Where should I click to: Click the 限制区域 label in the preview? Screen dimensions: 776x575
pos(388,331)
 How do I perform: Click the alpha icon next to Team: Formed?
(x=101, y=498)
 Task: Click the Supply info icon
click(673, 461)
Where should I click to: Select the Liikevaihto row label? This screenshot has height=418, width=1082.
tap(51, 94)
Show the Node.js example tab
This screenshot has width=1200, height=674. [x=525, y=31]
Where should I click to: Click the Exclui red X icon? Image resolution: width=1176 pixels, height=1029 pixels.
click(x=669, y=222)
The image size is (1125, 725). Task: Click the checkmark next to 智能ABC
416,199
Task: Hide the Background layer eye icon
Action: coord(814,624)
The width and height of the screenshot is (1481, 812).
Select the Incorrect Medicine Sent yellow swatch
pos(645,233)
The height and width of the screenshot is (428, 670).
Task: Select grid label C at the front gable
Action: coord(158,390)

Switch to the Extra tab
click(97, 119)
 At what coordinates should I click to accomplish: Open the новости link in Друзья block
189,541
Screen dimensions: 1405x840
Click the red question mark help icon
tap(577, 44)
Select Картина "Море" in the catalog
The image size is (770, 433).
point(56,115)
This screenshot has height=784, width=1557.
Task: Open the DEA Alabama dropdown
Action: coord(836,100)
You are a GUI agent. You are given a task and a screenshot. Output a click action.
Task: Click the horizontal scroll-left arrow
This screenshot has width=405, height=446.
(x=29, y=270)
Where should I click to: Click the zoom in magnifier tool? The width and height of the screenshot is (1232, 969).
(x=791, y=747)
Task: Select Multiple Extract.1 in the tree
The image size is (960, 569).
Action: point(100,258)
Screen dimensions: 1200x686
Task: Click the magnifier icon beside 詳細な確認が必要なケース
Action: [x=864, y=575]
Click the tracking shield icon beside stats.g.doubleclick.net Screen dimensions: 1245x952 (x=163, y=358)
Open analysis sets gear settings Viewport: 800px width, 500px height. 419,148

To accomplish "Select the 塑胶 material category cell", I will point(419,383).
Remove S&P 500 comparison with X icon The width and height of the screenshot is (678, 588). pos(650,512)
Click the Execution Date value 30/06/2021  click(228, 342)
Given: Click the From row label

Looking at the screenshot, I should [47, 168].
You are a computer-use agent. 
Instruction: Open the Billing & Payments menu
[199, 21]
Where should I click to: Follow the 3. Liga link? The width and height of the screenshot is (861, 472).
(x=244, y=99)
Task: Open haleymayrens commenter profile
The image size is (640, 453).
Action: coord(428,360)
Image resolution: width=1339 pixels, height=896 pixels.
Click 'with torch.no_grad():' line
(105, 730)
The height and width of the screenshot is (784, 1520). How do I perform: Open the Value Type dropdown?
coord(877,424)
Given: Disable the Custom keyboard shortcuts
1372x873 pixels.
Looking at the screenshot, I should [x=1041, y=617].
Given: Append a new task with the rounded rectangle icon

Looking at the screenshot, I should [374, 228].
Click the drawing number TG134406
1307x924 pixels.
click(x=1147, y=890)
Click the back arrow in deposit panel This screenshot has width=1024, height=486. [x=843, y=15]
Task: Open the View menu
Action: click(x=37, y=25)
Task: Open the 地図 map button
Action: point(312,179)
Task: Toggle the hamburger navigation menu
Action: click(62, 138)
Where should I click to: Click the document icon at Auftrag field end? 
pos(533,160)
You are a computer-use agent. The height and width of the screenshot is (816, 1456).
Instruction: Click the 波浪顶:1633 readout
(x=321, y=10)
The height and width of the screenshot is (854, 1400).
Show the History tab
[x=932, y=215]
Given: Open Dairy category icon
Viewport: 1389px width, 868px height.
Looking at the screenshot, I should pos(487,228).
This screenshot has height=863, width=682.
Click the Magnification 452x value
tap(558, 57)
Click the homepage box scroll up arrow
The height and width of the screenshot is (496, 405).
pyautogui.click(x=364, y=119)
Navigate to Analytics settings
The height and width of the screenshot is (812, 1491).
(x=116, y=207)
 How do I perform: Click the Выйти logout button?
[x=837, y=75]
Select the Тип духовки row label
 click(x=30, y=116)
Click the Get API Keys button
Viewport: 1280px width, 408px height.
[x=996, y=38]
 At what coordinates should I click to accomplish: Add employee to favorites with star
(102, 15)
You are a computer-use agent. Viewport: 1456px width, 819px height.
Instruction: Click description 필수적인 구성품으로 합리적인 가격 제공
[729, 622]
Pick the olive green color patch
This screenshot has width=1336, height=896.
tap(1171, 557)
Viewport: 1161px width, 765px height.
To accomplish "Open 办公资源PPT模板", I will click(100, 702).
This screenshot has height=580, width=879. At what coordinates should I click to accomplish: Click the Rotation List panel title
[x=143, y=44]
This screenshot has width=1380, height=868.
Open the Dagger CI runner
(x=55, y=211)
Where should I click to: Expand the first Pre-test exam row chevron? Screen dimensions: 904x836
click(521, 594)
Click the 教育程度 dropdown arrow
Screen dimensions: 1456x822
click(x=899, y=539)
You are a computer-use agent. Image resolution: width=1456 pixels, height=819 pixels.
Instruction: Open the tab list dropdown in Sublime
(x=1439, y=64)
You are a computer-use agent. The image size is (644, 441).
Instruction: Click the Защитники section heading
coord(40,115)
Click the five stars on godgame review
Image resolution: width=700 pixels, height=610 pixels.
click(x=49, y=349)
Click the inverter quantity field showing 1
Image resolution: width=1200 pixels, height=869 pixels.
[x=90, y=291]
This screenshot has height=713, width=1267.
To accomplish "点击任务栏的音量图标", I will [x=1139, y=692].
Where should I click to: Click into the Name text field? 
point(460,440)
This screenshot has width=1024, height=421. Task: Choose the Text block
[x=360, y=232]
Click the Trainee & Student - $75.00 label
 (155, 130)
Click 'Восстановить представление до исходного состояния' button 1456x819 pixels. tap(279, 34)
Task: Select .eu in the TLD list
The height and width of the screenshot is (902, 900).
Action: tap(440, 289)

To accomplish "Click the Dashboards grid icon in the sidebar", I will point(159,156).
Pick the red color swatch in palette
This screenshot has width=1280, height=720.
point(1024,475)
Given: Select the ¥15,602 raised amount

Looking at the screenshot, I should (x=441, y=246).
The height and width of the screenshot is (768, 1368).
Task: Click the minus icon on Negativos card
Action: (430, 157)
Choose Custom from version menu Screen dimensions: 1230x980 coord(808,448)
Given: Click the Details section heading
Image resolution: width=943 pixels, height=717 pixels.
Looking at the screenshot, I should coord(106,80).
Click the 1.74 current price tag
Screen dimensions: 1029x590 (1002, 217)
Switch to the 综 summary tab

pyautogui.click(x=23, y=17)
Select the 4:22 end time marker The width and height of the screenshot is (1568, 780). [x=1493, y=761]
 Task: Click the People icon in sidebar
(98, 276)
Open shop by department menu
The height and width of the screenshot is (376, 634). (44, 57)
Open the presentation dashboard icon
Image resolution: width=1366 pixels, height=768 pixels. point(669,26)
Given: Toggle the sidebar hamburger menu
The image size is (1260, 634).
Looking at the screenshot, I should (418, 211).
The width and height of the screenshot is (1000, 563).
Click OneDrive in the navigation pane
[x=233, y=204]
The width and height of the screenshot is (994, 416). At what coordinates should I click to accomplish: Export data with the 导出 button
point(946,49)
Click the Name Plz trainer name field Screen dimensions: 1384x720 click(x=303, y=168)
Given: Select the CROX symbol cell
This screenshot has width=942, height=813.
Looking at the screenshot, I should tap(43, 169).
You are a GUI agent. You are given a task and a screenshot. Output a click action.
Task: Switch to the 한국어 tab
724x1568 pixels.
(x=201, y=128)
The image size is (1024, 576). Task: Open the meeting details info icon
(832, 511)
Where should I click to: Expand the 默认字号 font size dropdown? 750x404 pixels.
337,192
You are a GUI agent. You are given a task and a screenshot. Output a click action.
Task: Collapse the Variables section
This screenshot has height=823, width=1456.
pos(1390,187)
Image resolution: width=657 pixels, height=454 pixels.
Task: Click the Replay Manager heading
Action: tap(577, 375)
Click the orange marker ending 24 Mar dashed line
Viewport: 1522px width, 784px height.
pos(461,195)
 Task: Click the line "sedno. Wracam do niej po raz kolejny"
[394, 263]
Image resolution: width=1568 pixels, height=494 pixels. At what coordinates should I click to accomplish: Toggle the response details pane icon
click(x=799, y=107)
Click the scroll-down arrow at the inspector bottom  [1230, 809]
•••••
▶ [Task requirements]
Rescale the entries above, starting with the first line and going on through the line with "tap(51, 94)": write those lines out again, requests included, with every coordinate in the answers multiplied by 2.45 and rounded to a whole number, halves rounded up. Leave all other numbers as they are.

▶ [Right answer]
Where should I click to: Click the 限制区域 label in the preview? Screen dimensions: 776x575
pos(951,811)
 How do I perform: Click the alpha icon next to Team: Formed?
(x=247, y=1220)
 Task: Click the Supply info icon
click(1649, 1129)
Where should I click to: Select the Liikevaihto row label? This screenshot has height=418, width=1082.
tap(125, 230)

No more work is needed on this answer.